INPUT MATERIAL:
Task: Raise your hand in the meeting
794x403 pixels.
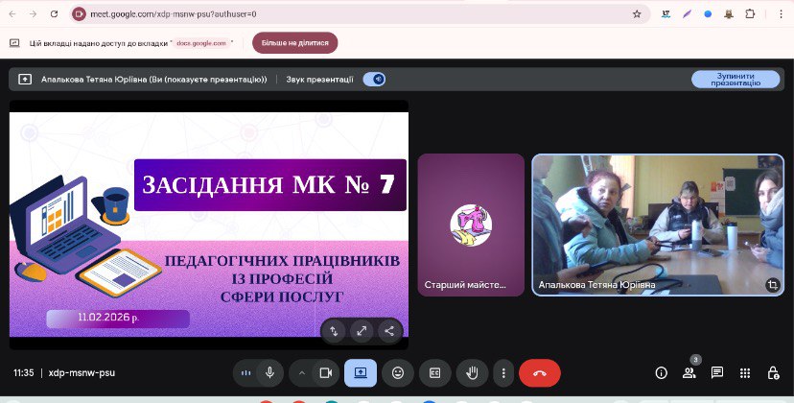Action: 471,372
---
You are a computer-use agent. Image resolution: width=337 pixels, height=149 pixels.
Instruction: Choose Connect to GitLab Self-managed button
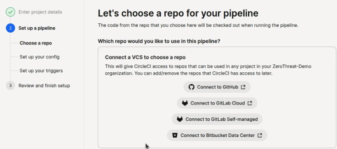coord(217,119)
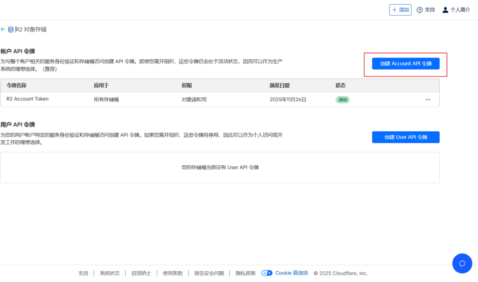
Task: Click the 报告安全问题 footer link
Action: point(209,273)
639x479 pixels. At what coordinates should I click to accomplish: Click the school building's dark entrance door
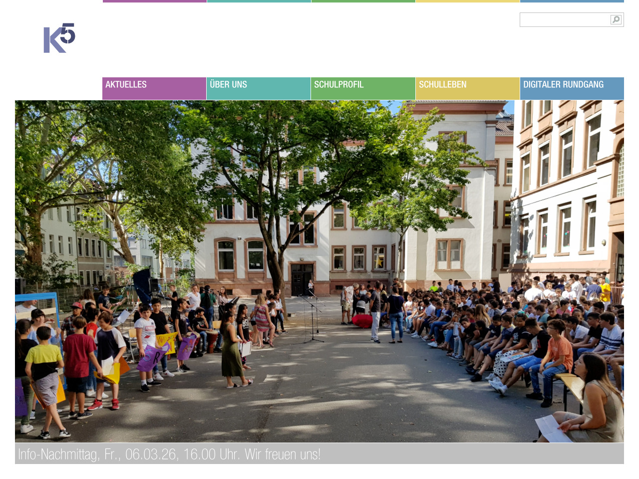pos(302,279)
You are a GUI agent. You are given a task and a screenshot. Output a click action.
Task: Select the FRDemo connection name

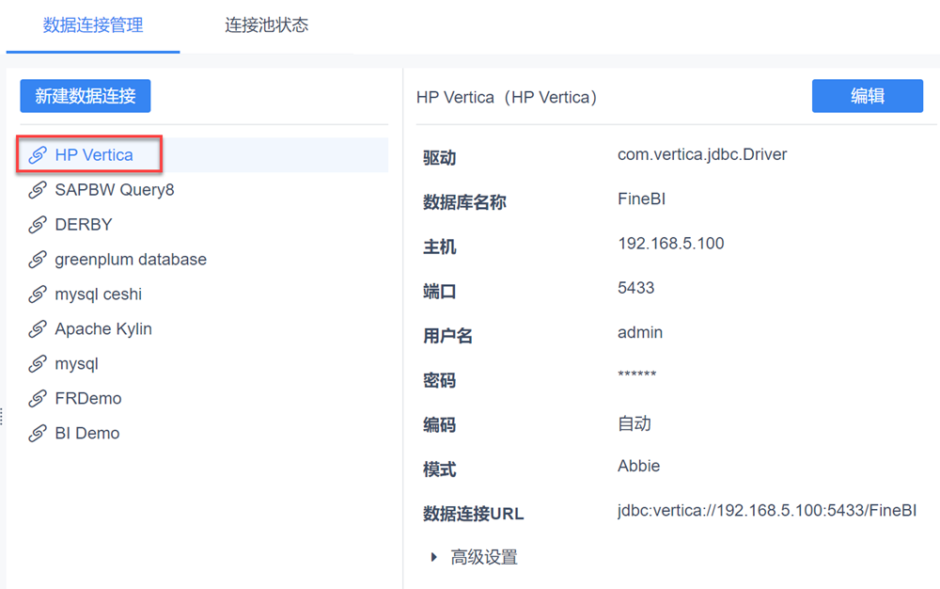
* * *
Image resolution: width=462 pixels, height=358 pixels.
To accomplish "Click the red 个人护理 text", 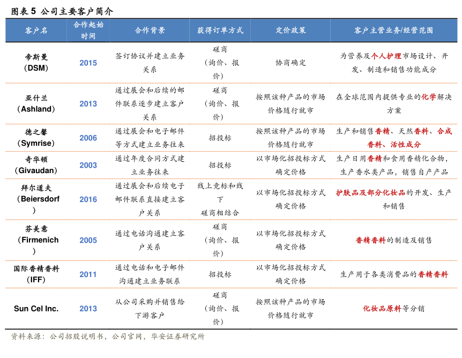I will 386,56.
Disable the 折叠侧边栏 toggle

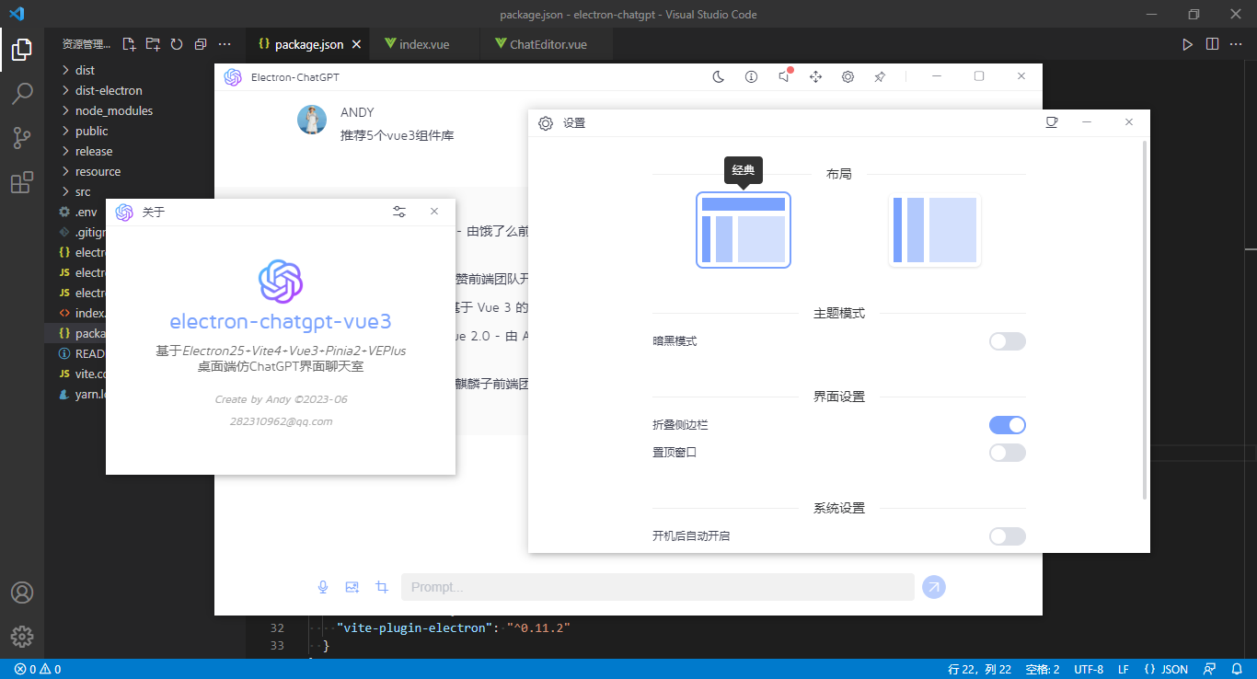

WHAT THE TASK REQUIRES: Echo the lines verbatim, beginning at the line that contains "Task: Raise your hand in the meeting" and stopping after the line that contains "Action: 471,372", leaving the pictures out.

THE RESULT:
Task: Raise your hand in the meeting
794x403 pixels.
Action: 471,372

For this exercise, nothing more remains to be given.